**YOUR ASSIGNMENT:** Give back exactly the lines of the data below, starting with the line that has "764x574 pixels." and going on through the line that has "This screenshot has height=338, width=490.".

────────────────────

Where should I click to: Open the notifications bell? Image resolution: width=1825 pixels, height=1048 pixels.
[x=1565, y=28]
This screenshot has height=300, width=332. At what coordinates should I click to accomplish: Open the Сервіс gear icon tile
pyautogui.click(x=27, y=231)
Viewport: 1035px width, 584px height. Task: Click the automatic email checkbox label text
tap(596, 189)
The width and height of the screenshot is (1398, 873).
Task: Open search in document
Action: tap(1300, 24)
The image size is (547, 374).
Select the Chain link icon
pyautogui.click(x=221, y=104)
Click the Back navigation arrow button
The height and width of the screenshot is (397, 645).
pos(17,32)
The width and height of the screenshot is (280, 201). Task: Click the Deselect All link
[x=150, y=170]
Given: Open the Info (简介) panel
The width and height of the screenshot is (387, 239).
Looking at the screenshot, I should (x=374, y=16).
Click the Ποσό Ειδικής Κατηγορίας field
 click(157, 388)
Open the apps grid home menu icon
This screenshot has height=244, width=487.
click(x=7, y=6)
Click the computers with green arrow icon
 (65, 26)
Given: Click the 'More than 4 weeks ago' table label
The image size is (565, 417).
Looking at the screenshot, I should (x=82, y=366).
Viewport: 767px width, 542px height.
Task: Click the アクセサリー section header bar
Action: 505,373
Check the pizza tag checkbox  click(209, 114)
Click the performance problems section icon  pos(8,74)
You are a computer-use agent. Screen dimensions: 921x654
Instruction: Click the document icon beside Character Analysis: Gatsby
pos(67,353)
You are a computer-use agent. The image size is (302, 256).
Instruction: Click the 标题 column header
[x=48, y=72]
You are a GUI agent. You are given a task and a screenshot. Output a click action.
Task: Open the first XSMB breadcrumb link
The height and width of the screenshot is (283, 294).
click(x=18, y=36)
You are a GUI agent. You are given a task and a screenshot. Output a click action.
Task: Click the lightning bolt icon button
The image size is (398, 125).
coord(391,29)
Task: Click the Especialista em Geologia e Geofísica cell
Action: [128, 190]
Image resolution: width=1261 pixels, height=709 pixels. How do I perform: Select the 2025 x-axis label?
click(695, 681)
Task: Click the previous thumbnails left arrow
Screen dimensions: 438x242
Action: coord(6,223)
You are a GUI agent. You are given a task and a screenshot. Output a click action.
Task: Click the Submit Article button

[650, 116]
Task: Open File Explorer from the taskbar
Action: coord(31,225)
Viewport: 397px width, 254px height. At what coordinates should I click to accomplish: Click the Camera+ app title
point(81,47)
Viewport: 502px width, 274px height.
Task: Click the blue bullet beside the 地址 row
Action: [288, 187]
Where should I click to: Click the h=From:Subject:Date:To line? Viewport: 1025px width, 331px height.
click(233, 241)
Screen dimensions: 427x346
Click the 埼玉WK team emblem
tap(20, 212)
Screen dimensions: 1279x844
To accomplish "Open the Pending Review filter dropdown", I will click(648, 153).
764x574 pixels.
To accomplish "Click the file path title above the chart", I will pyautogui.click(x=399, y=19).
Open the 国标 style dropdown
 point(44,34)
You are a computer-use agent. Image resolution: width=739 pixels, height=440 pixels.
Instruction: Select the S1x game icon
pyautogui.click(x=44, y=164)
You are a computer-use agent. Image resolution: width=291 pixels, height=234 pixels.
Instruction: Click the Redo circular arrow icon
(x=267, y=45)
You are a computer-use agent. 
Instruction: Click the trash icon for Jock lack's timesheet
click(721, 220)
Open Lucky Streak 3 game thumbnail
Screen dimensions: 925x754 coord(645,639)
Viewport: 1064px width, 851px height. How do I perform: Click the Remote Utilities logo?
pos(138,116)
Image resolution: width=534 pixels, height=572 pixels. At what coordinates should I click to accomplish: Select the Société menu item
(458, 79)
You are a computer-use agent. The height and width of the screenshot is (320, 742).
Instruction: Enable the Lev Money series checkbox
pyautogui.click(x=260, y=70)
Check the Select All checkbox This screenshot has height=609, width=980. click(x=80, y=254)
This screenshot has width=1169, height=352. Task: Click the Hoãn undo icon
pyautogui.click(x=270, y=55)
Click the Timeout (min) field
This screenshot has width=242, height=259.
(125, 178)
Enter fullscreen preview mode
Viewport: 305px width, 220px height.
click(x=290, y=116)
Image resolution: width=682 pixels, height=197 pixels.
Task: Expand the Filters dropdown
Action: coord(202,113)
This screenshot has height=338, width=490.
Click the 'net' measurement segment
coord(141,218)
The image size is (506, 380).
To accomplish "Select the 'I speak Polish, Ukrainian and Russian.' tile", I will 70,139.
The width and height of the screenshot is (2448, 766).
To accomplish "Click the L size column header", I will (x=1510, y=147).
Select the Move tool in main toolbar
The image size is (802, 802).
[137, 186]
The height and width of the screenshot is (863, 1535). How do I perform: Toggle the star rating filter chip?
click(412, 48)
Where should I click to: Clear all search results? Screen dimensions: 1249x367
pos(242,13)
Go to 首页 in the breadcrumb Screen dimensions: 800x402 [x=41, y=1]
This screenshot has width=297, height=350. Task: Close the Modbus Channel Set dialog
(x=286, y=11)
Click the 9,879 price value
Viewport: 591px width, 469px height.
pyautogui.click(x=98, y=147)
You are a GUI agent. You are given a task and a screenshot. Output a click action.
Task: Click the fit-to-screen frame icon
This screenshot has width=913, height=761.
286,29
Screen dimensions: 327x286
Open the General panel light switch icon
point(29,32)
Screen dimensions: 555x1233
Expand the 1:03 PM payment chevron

────────────────────

**YOUR SOLUTION:**
764x574 pixels.
To accomplish "Click the file path title above the chart", I will pyautogui.click(x=399, y=19).
Open the 国标 style dropdown
 point(44,34)
You are a computer-use agent. Image resolution: width=739 pixels, height=440 pixels.
Instruction: Select the S1x game icon
pyautogui.click(x=44, y=164)
You are a computer-use agent. Image resolution: width=291 pixels, height=234 pixels.
Instruction: Click the Redo circular arrow icon
(x=267, y=45)
You are a computer-use agent. 
Instruction: Click the trash icon for Jock lack's timesheet
click(721, 220)
Open Lucky Streak 3 game thumbnail
Screen dimensions: 925x754 coord(645,639)
Viewport: 1064px width, 851px height. How do I perform: Click the Remote Utilities logo?
pos(138,116)
Image resolution: width=534 pixels, height=572 pixels. At what coordinates should I click to accomplish: Select the Société menu item
(458, 79)
You are a computer-use agent. The height and width of the screenshot is (320, 742).
Instruction: Enable the Lev Money series checkbox
pyautogui.click(x=260, y=70)
Check the Select All checkbox This screenshot has height=609, width=980. click(x=80, y=254)
This screenshot has width=1169, height=352. Task: Click the Hoãn undo icon
pyautogui.click(x=270, y=55)
Click the Timeout (min) field
This screenshot has width=242, height=259.
(125, 178)
Enter fullscreen preview mode
Viewport: 305px width, 220px height.
click(x=290, y=116)
Image resolution: width=682 pixels, height=197 pixels.
Task: Expand the Filters dropdown
Action: coord(202,113)
This screenshot has height=338, width=490.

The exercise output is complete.